Aqui, então, está a mensagem do Senhor, que permanece inalterada para nós, hoje. Por essa razão é que desejo mostrá-la a vocês. Longe de ser uma mensagem dos líderes da Igreja aos estadistas, dizendo-lhes o que devem fazer em suas funções, ela é, primariamente, uma palavra aos cristãos e seus líderes, a fim de dizer-lhes o que eles devem fazer em sua própria esfera. Esta é a tragédia quando a Igreja tenta dizer ao mundo o que fazer e a pergunta que surge é: “A Igreja está em uma condição apropriada para agir assim?” Por isso, não deve causar surpresa o fato de o mundo não nos dar ouvidos.
A primeira ênfase da mensagem cristã reside na verdade de que a coisa mais importante na vida de uma pessoa ou nação é o relacionamento de cada um com Deus. E tudo isso é tipificado pelo templo. Afinal de contas, o templo era o maior e mais grandioso de todos os palácios e edificações em Jerusalém. Os judeus eram o povo de Deus e era naquele lugar que o povo se reunia para cultuá-Lo e para se relacionar com Ele. Aquele local era o centro da vida da nação. Eis por que nosso Senhor não somente foi ao templo, mas reagiu daquela maneira e disse o que disse, naquela ocasião.

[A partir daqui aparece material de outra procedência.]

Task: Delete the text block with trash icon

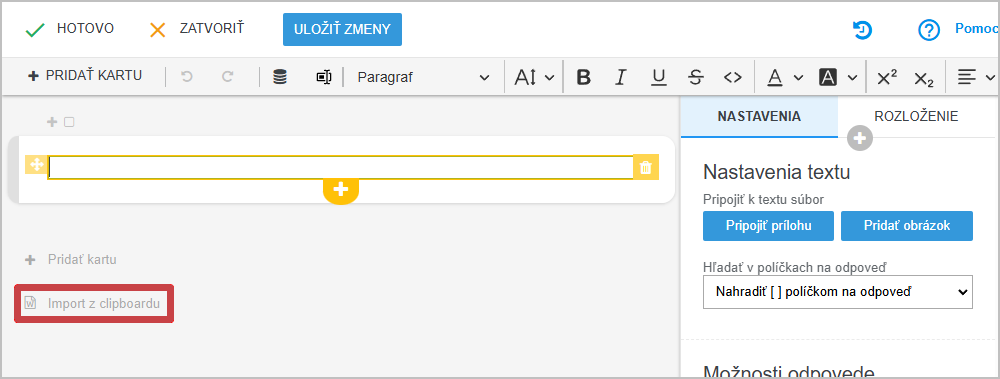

Se você ler a história dos filhos de Israel no Antigo Testamento, descobrirá que quando tudo estava em seus devidos lugares no templo e os filhos de Israel eram leais a Deus, todos os outros aspectos da vida da nação iam bem – nas guerras, na prosperidade material, e assim por diante. Porém, a partir do instante em que havia um declínio na qualidade de culto, via de regra essa deterioração também ocorria na vida das pessoas, ou seja: tais pastores, tal povo. Este tema surge ao longo de todo o Antigo Testamento. Portanto, neste incidente nosso Senhor está, como estava, indicando que esta verdade ainda é relevante, que as leis de Deus não mudam nunca e que são a única forma de as pessoas viverem em segurança e paz.

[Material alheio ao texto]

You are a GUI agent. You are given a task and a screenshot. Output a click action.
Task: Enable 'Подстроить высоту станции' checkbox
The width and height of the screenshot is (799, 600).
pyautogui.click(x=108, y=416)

No Antigo Testamento, há muitas frases gloriosas que expressam a mesma verdade. Aqui estão algumas delas: “Não havendo profecia, o povo se corrompe” (Pv 29.18), não importa quanta riqueza possuam ou quão poderosos sejam seus armamentos. “Não havendo profecia” – isso é o que controla tudo o mais. A História mostra que é possível para uma pessoa ou nação caminhar por longo tempo na visão daqueles que vieram antes deles. A queda não ocorre de forma súbita. Sempre há um declínio gradual. Porém, uma vez que essa visão se perde, você pode esperar o que estamos colhendo hoje.

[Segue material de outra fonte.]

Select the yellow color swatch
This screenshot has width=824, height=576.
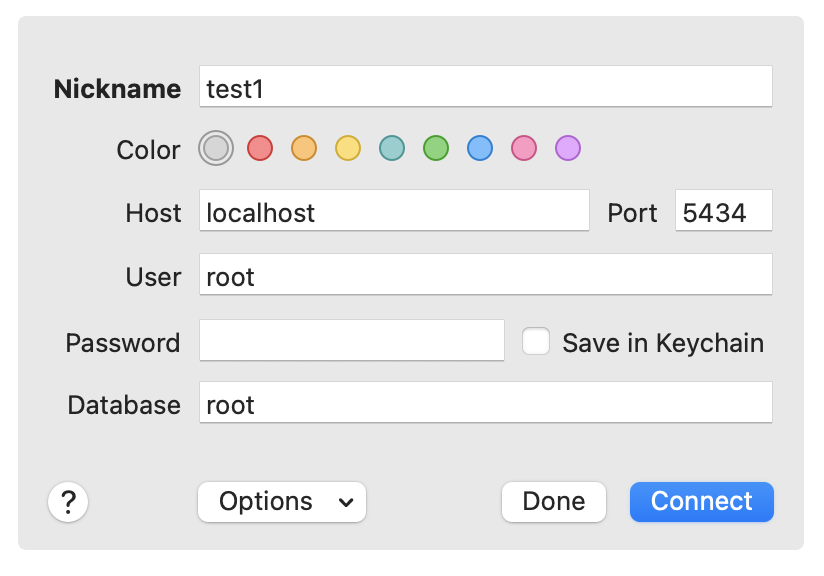(x=348, y=148)
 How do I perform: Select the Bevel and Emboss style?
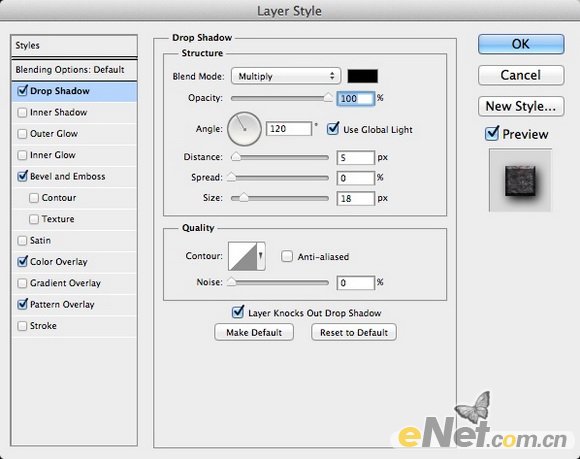coord(67,176)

Veja outro versículo: “A justiça exalta as nações, mas o pecado é o opróbrio dos povos” (14.34). O mais importante não são as possessões, nem as riquezas ou o poder material, mas a “justiça”. E quando uma nação ou qualquer indivíduo pratica a justiça, todas as outras coisas são supridas. Nosso Senhor resumiu tudo isso em uma frase, proferida durante o Sermão do Monte: “Buscai, pois, em primeiro lugar, o Seu reino e a Sua justiça, e todas estas cousas vos serão acrescentadas” (Mt 6.33).

Talvez, a ilustração mais notável seja a história de Eli, o sacerdote, encontrada em 1 Samuel. Eli era um bom homem, porém muito brando e indulgente. Ele permitia que seu sentimento e temperamento o guiassem, em lugar de ser guiado pela lei de Deus. Por conseguinte, seus dois filhos eram maus. No livro de 1 Samuel capítulo 2 você poderá ver como os filhos de Eli abusaram de suas funções de sacerdotes. Aquele pai idoso sentia-se débil para deter os filhos, de modo que eles prosseguiram no erro, juntando bens e privilégios para si mesmos por meio de seus santos ofícios, vivendo de maneira imoral e indigna. Observamos ali o declínio começar a cair sobre a casa de Deus e logo atingir toda a nação. O exército filisteu veio, e Israel foi fragorosamente derrotado, tendo o inimigo até mesmo levado embora a Arca da Aliança.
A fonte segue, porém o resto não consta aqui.